Each record below should be repeated precisely as written.

Start of The data

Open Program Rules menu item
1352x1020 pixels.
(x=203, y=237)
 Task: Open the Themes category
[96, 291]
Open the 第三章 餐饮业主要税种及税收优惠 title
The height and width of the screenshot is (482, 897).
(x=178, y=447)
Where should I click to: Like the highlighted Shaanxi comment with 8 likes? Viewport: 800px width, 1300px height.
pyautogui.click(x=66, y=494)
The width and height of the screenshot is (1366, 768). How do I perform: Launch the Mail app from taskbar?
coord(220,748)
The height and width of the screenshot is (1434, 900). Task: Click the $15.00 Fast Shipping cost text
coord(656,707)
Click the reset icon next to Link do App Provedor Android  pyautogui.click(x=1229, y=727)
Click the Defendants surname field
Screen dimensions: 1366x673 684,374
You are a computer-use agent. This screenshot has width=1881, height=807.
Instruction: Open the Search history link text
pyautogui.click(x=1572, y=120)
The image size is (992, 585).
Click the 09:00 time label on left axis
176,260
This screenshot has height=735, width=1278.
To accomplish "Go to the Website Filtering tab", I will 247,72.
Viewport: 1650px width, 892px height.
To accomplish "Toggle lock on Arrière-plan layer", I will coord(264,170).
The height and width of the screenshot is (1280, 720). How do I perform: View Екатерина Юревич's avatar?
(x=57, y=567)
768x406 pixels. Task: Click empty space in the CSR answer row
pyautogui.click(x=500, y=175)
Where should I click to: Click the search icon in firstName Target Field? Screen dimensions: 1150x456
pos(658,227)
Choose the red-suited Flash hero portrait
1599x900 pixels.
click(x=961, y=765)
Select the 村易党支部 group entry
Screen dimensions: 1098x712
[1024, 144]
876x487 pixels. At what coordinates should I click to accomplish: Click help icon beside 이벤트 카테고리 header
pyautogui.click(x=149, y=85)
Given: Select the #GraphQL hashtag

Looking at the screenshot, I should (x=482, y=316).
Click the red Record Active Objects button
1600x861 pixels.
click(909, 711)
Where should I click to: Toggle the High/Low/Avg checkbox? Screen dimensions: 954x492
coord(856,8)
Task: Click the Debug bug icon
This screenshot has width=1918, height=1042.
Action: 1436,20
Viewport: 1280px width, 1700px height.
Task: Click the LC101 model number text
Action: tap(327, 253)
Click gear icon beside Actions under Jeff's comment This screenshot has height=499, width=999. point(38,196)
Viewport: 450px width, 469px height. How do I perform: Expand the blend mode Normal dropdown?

End of The data

Solution to the problem:
Open Program Rules menu item
1352x1020 pixels.
(x=203, y=237)
 Task: Open the Themes category
[96, 291]
Open the 第三章 餐饮业主要税种及税收优惠 title
The height and width of the screenshot is (482, 897).
(x=178, y=447)
Where should I click to: Like the highlighted Shaanxi comment with 8 likes? Viewport: 800px width, 1300px height.
pyautogui.click(x=66, y=494)
The width and height of the screenshot is (1366, 768). How do I perform: Launch the Mail app from taskbar?
coord(220,748)
The height and width of the screenshot is (1434, 900). Task: Click the $15.00 Fast Shipping cost text
coord(656,707)
Click the reset icon next to Link do App Provedor Android  pyautogui.click(x=1229, y=727)
Click the Defendants surname field
Screen dimensions: 1366x673 684,374
You are a computer-use agent. This screenshot has width=1881, height=807.
Instruction: Open the Search history link text
pyautogui.click(x=1572, y=120)
The image size is (992, 585).
Click the 09:00 time label on left axis
176,260
This screenshot has height=735, width=1278.
To accomplish "Go to the Website Filtering tab", I will 247,72.
Viewport: 1650px width, 892px height.
To accomplish "Toggle lock on Arrière-plan layer", I will coord(264,170).
The height and width of the screenshot is (1280, 720). How do I perform: View Екатерина Юревич's avatar?
(x=57, y=567)
768x406 pixels. Task: Click empty space in the CSR answer row
pyautogui.click(x=500, y=175)
Where should I click to: Click the search icon in firstName Target Field? Screen dimensions: 1150x456
pos(658,227)
Choose the red-suited Flash hero portrait
1599x900 pixels.
click(x=961, y=765)
Select the 村易党支部 group entry
Screen dimensions: 1098x712
[1024, 144]
876x487 pixels. At what coordinates should I click to accomplish: Click help icon beside 이벤트 카테고리 header
pyautogui.click(x=149, y=85)
Given: Select the #GraphQL hashtag

Looking at the screenshot, I should (x=482, y=316).
Click the red Record Active Objects button
1600x861 pixels.
click(909, 711)
Where should I click to: Toggle the High/Low/Avg checkbox? Screen dimensions: 954x492
coord(856,8)
Task: Click the Debug bug icon
This screenshot has width=1918, height=1042.
Action: 1436,20
Viewport: 1280px width, 1700px height.
Task: Click the LC101 model number text
Action: tap(327, 253)
Click gear icon beside Actions under Jeff's comment This screenshot has height=499, width=999. point(38,196)
Viewport: 450px width, 469px height. How do I perform: Expand the blend mode Normal dropdown?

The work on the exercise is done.